Sağlık-Sen Bingöl Şube Başkanı Abdurrahman Taşkesen, Atatürkçü Düşünce Derneği (ADD)'nin öncülüğünde yapılan ‘Cumhurbaşkanlığı Mitingi'ni demokrasiye olan tahammülsüzlüğün bir örneği olduğunu bildirdi.
Yaptığı açıklamasında Türkiye'de Demokrasinin, gelecegin olmazsa olmazları içinde yer alan en önemli kazanım ve ilkelerin başında yer aldığını aktaran Taşkesen, Demokratik Cumhuriyet özleminin hayatın her safhasında her geçen gün kendini hissettirmekte olduğunu belirtti.
Türkiye'de siyaset yapan siyaset adamlarının demokrasi sürecine katkıda bulunmalarnın bu baglamda hayati önem taşıdığını kaydeden Taşkesen; “Demokrasi ve Cumhuriyet bir çınarın kök ve dallarında dolaşan hayat suyu gibidir. Asla birbirinden ayrı düşünülemez. Hiçbir fert, hiçbir kurum ya da kuruluş bu ülkeyi, bu ülke insanını Demokratik Cumhuriyet özleminden koparamaz. Bu kutsal süreçte toplum olarak herkes kendi kulvarında ülkenin gelişmesi kalkınması için çalışmak durumundadır, ülkeye sahip çıkmak budur. Aksi takdirde kendi işini bırakıp , başkalarına müdehale etmek vatan severlik değil , olsa olsa işgüzarlıktır” dedi.
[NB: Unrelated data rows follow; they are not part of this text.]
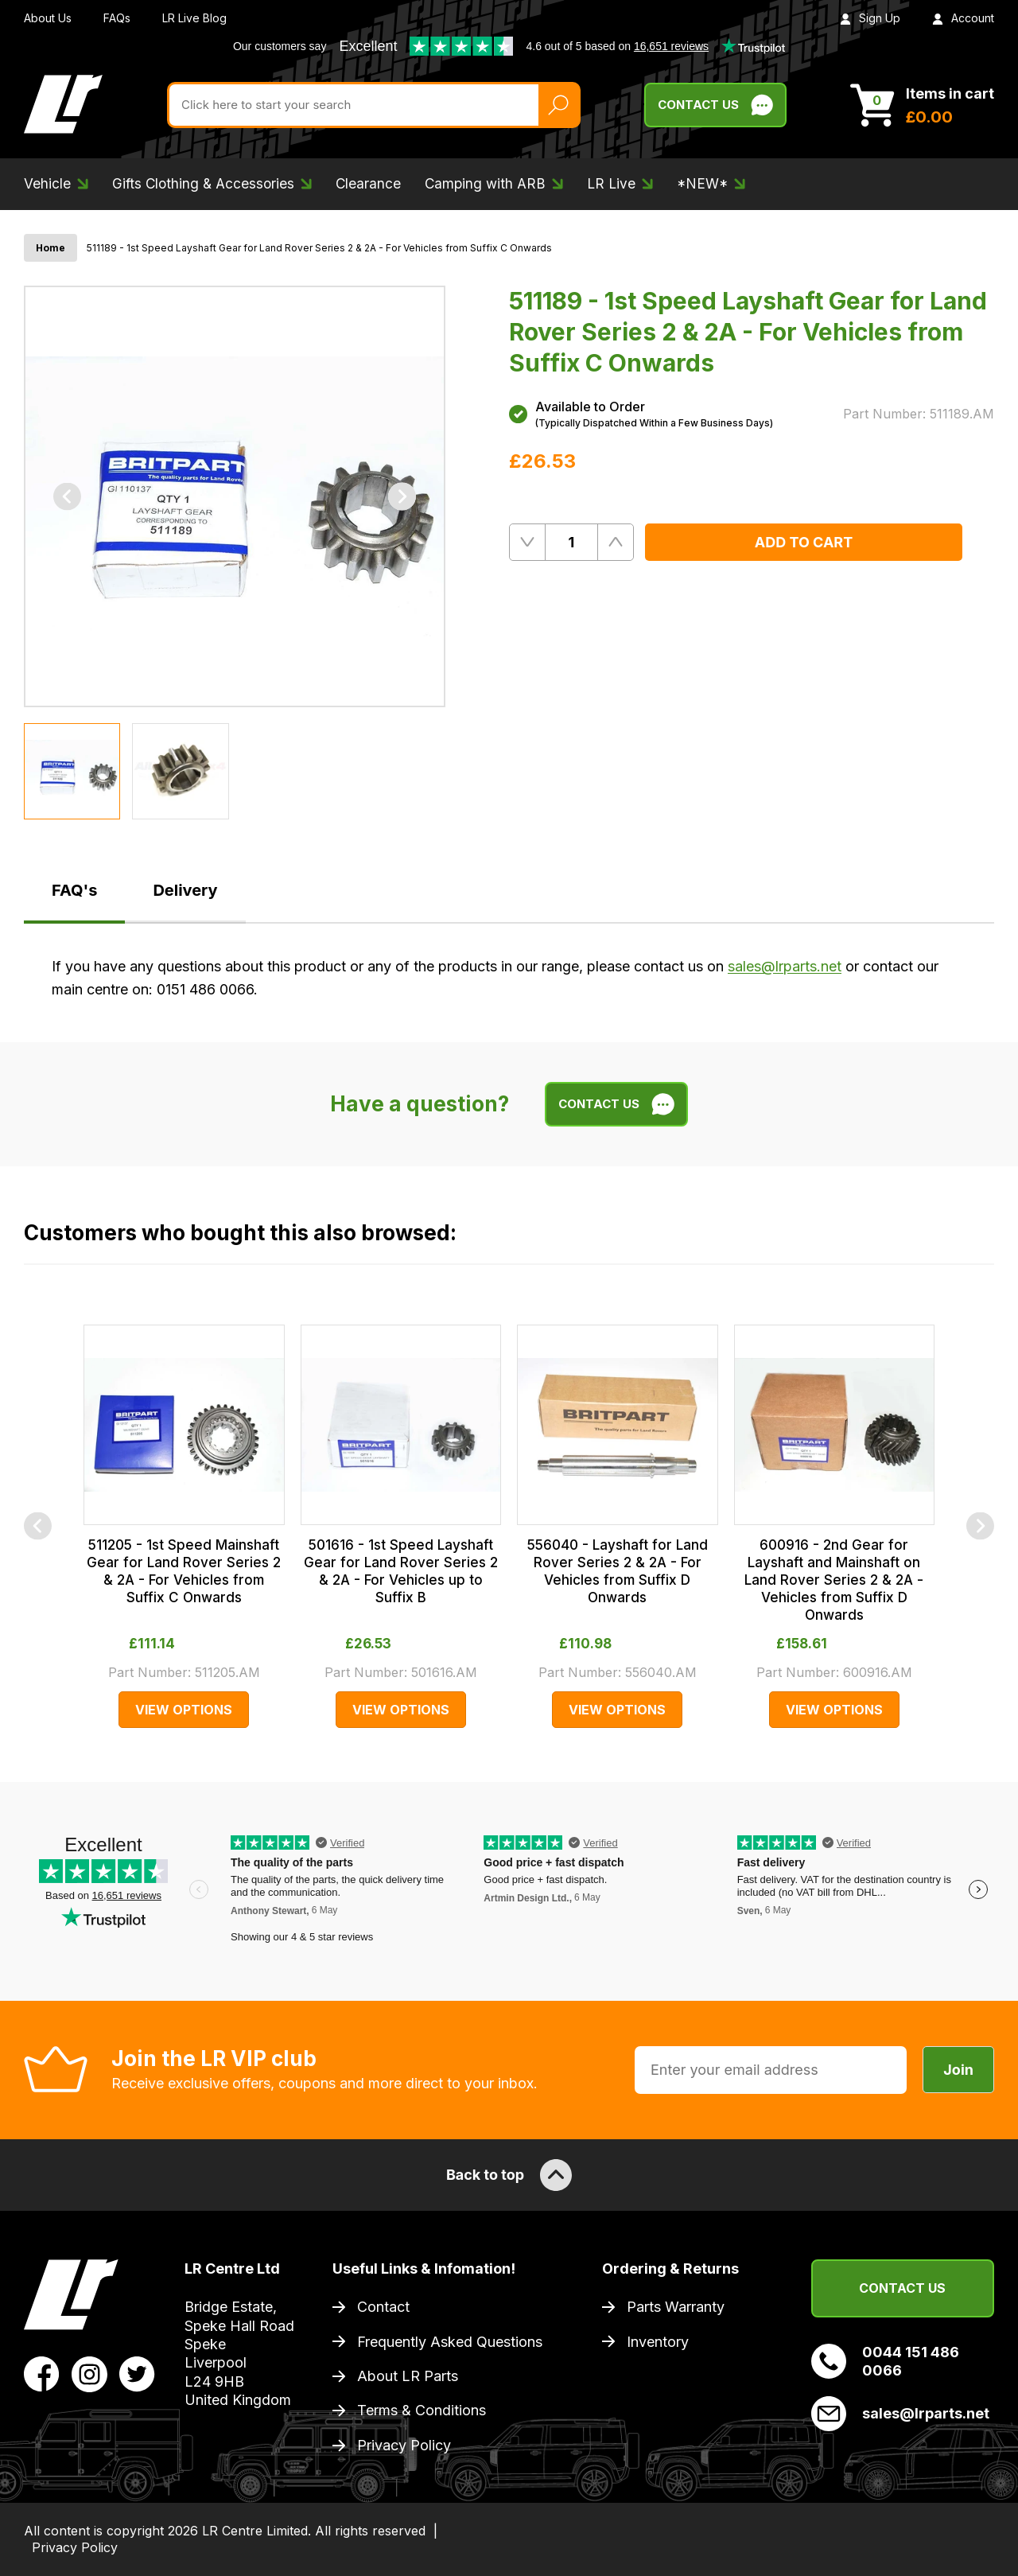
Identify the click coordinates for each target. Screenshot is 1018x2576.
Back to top (509, 2175)
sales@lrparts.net (784, 966)
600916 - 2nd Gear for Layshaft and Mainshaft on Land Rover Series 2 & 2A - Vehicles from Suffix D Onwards (833, 1580)
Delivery (185, 890)
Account (963, 18)
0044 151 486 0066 (885, 2361)
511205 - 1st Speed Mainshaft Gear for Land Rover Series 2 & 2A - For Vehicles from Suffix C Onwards (184, 1571)
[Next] (402, 497)
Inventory (658, 2341)
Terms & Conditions (421, 2410)
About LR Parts (407, 2376)
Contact (383, 2306)
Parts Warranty (676, 2306)
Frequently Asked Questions (449, 2341)
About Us (48, 18)
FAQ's (74, 890)
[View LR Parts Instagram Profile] (89, 2373)
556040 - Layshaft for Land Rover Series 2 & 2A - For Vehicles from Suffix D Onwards (617, 1571)
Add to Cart (804, 542)
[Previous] (67, 497)
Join (958, 2069)
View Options (183, 1710)
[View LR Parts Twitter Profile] (137, 2373)
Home (50, 248)
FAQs (116, 18)
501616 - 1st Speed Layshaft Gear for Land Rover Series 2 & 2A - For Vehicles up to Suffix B (401, 1571)
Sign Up (870, 18)
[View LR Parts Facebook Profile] (42, 2373)
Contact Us (902, 2288)
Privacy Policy (404, 2445)
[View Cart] (922, 105)
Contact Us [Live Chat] (715, 105)
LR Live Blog (194, 18)
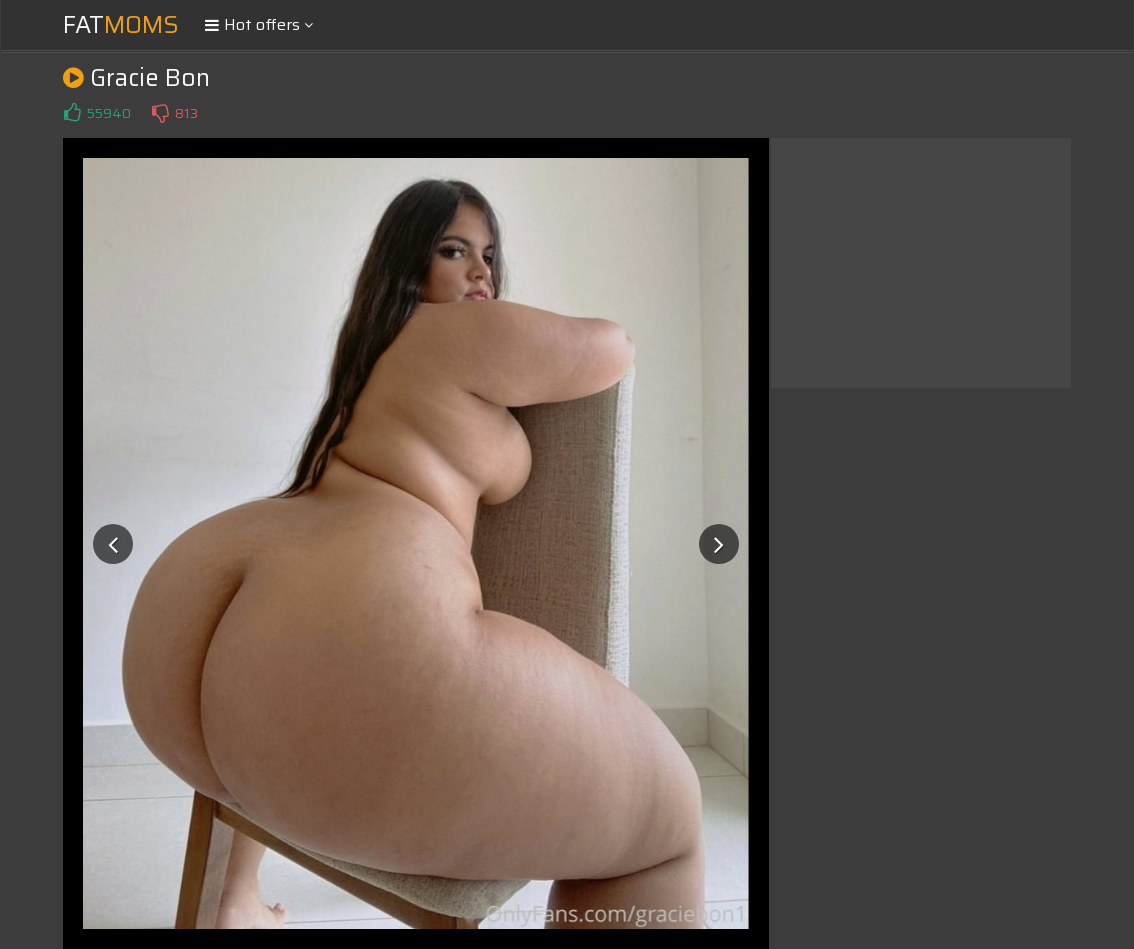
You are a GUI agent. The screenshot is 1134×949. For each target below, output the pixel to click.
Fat (121, 25)
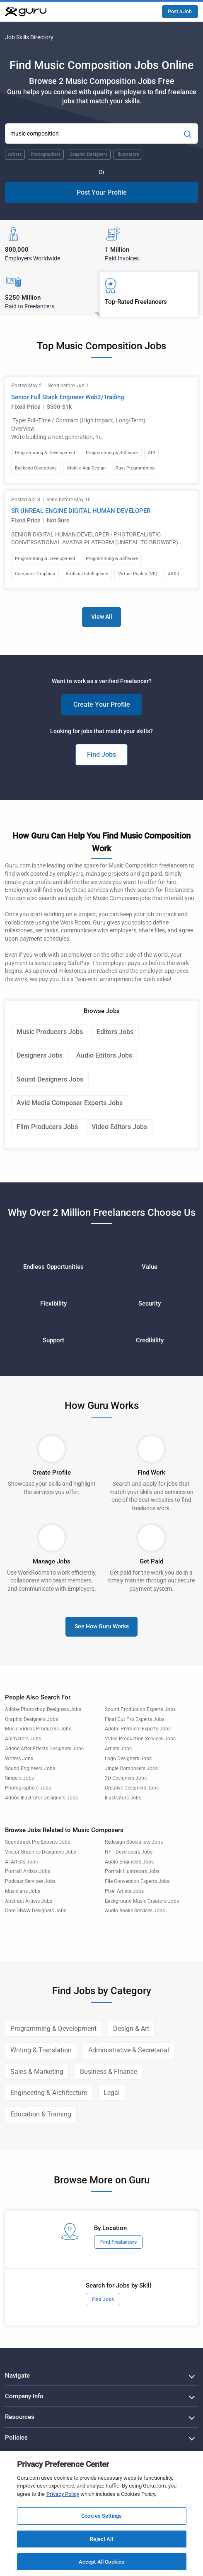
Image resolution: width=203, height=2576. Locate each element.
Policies (16, 2437)
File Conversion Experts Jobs (137, 1881)
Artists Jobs (118, 1748)
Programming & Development (53, 2029)
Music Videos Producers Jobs (38, 1729)
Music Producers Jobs (50, 1032)
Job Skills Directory (29, 37)
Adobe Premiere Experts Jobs (138, 1729)
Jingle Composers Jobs (131, 1768)
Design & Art (131, 2029)
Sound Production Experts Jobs (140, 1709)
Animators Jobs (23, 1739)
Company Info (24, 2396)
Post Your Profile (102, 192)
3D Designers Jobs (126, 1778)
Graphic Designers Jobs (31, 1719)
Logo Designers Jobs (128, 1758)
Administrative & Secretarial (128, 2050)
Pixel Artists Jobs (124, 1891)
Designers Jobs (40, 1055)
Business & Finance (108, 2072)
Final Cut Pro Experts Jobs (134, 1719)
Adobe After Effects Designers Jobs (44, 1748)
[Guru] (25, 11)
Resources (19, 2417)
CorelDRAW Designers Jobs (35, 1911)
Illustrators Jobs (123, 1798)
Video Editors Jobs (119, 1127)
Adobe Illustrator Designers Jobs (41, 1798)
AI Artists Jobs (21, 1862)
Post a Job (180, 11)
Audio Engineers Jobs (129, 1862)
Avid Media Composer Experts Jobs (70, 1103)
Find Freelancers (118, 2242)
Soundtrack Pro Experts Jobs (37, 1842)
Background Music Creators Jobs (142, 1901)
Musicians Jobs (22, 1891)
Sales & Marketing (36, 2072)
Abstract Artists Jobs (28, 1901)
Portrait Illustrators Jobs (132, 1871)
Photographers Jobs (28, 1788)
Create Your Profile (101, 704)
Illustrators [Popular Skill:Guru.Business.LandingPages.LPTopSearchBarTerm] (127, 154)
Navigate (17, 2375)
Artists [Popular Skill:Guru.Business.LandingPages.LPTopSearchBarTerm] (15, 154)
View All (101, 616)
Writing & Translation (41, 2050)
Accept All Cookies (101, 2562)
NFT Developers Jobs (128, 1852)
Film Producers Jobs (47, 1127)
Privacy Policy (62, 2494)
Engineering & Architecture (48, 2093)
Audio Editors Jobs (104, 1055)
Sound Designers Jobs (50, 1079)
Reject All (101, 2539)
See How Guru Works (102, 1626)
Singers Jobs (19, 1778)
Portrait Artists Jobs (27, 1871)
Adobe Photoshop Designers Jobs (43, 1709)
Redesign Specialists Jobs (134, 1842)
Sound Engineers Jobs (30, 1768)
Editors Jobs (115, 1032)
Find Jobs (101, 754)
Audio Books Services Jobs (135, 1911)
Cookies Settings (101, 2516)
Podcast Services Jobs (30, 1881)
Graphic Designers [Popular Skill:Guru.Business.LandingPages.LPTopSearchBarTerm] (89, 154)
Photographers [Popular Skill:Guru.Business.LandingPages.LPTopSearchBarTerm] (46, 154)
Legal (112, 2093)
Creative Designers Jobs (132, 1788)
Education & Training (40, 2114)
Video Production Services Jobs (140, 1739)
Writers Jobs (19, 1758)
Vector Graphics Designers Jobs (40, 1852)
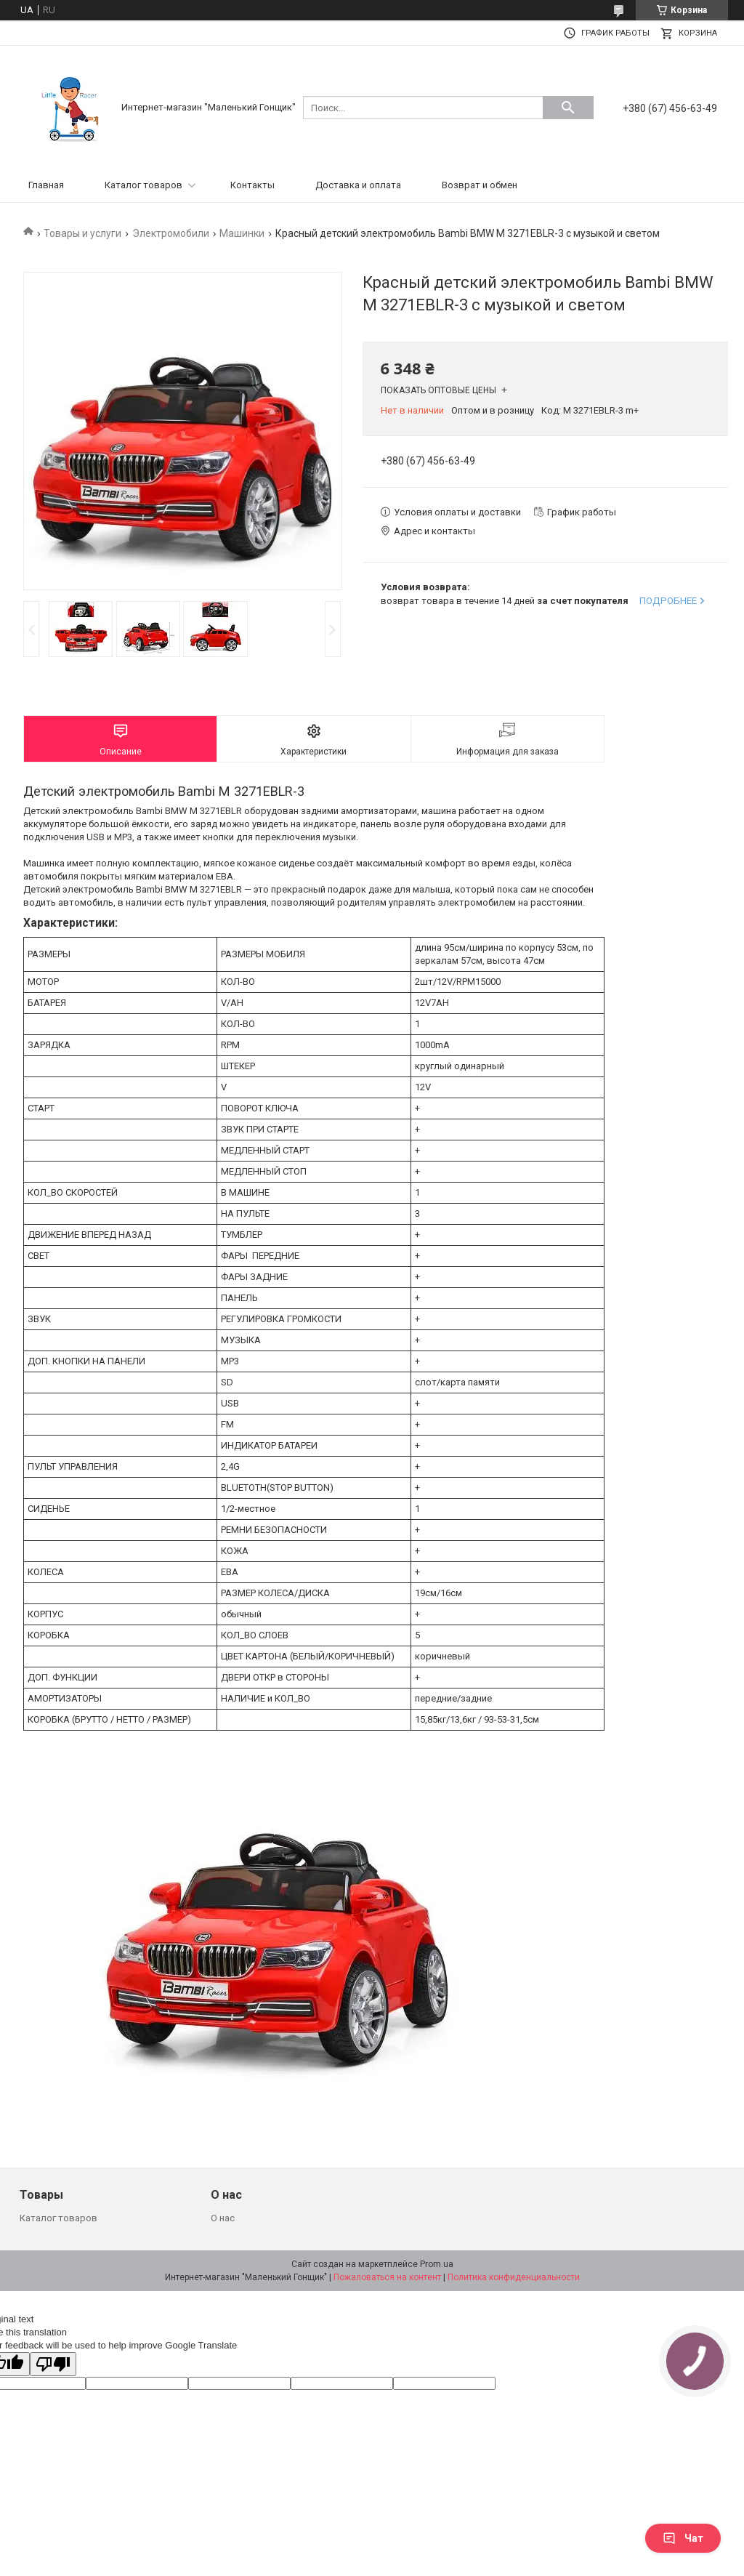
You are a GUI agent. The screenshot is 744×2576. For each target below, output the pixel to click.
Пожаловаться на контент (387, 2277)
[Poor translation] (53, 2364)
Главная (46, 185)
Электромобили (170, 233)
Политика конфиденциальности (514, 2277)
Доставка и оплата (358, 185)
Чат (683, 2538)
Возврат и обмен (479, 185)
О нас (223, 2218)
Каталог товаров (143, 185)
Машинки (241, 233)
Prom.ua (436, 2264)
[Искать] (568, 107)
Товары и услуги (82, 233)
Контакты (252, 185)
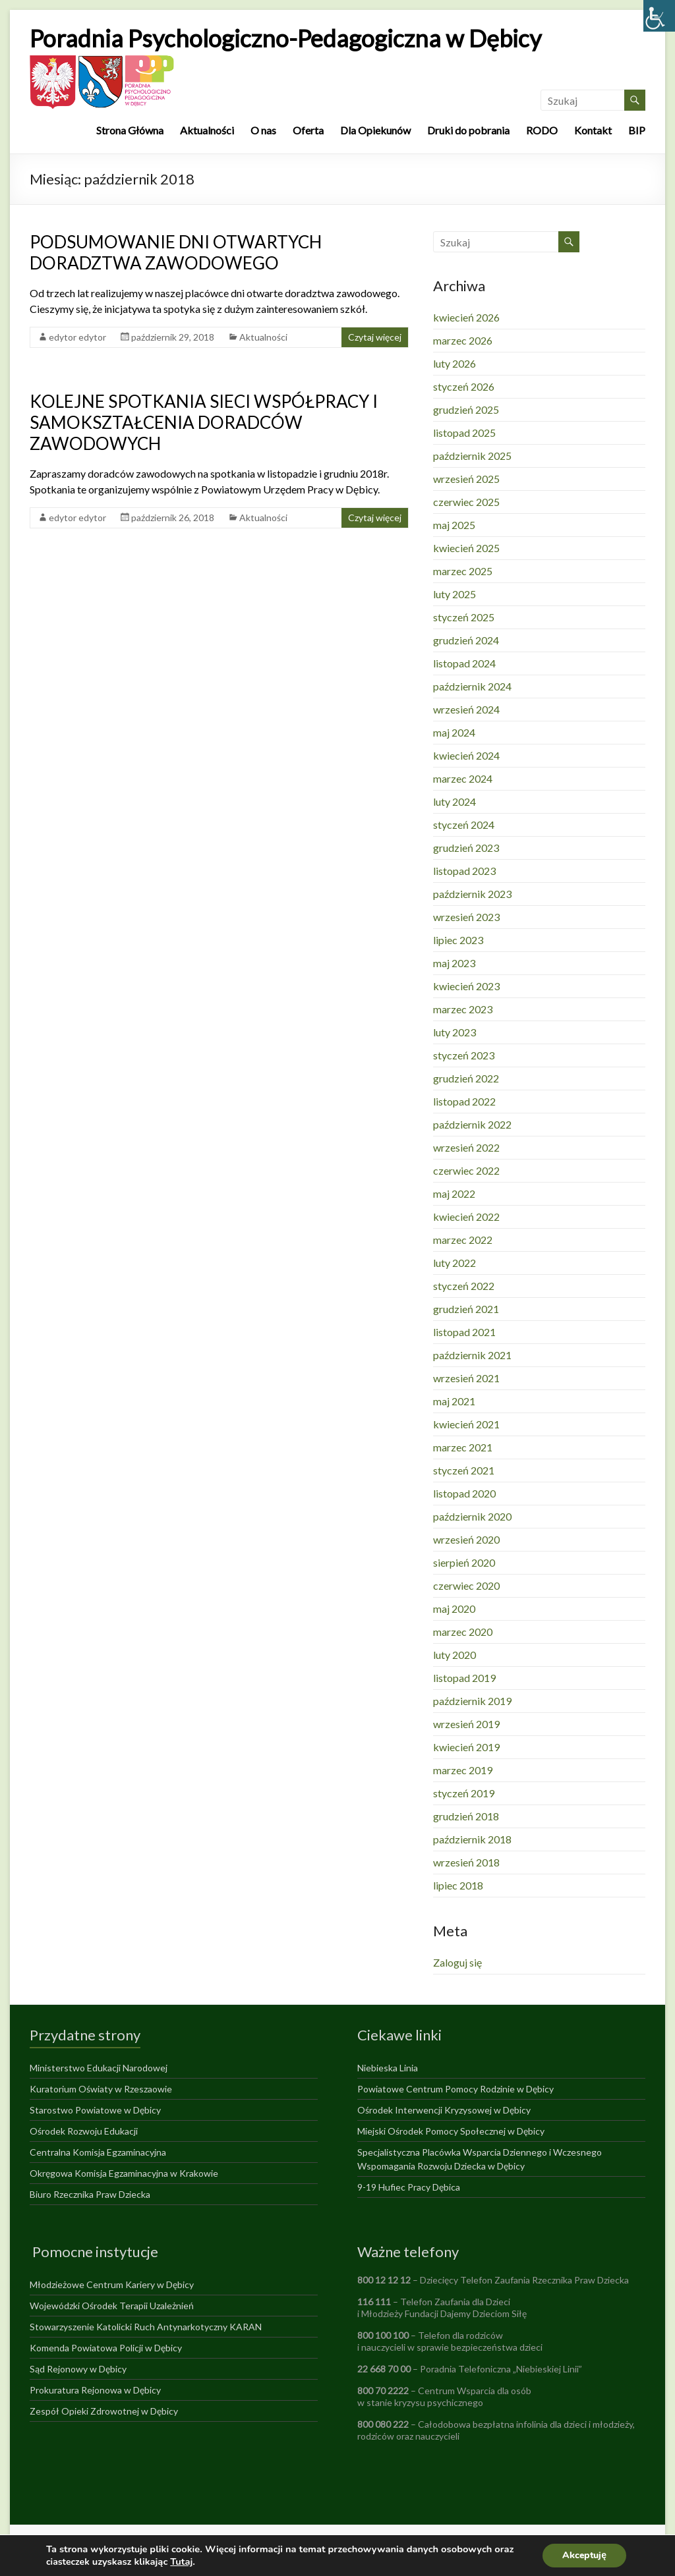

Anayasa da her kurumun görev ve yetki alanının belirlenlendiğini hatırlatan Taşkesen, “Anayasa'nın Cumhurbaşkanlığı seçimlerine dair hükmü net ve açıktır; hukuk ilkeleri hangi maksatla olursa olsun zorlanamaz hukuk normları ihlal edilemez” ifadelerini kullandı.
Taşkesen, şöyle devam etti.
“Parlementer Demokrasi kendi dogal süreci içinde alacagı kararla 11'inci cumhurbaşkanını seçecek ve. belirleyecektir. Her nedense, bunu bir türlü içine sindirmekte güçlük çekenlerin, hukuk kurallarını ideolojik siyaset malzemesi yapmaya tevesül etmeleri, hukukun siyasallaşmasının en aşikâr bir neticesi olmaktadır. Millet,kimin neyi ne için yaptıgını görüyor ve herkese de notunu veriyor. Şu çok açık görülmüştür ki; kim ne derse desin, Türkiye'de artık demokrasi egemen olmuştur. Bunu birileri istemese de, bunu kabullenemese de bir devir kapanmıştır, Demokrasi adına Ülkemizi çok daha aydınlık güzel günler beklemektedir. Sokaklara dökülmeyi planlayanların kimliğine bakıldığında garip ilişkiler ağını görmek mümkündür. Asli görevi önce kamu görevlilerinin refah seviyesini yükseltmek, sosyal ve özlük hakları korumak olan kimi memur sendikaları ise, bu günlerde oluşturulmaya çalışılan kriz havasının bir parçası olma konumundadır. Kamu-Sen internet sitesinde yayınladığı “Erdoğan'ın Cumhurbaşkanlığı'na hayır” kampanyası ile ADD'ye açık destek vermektedir. bu kampanyayı 14 nisan tarihine denk düşürmek, akıllara 28 şubat'ın karanlık günlerinin ‘beşli çete' lerini getirmektedir. Şu asla unutmamalıdır ki Türkiye'nin demokratik refleksleri olan duyarlı sivil toplum örgütleri Demokratik meşru parlementer demokrasinin yılmaz savunucularıdır. Güçlü sivil toplum örğütleri, Demokrasi dışı güç ve oluşumlara hiç bir zaman ve hiçbir surette izin vermeyecektir. Herkesi parlementer demokrasiye, Hukuk'a,Cumhuriyet ve Anayasaya saygılı olmaya davet ediyoruz.”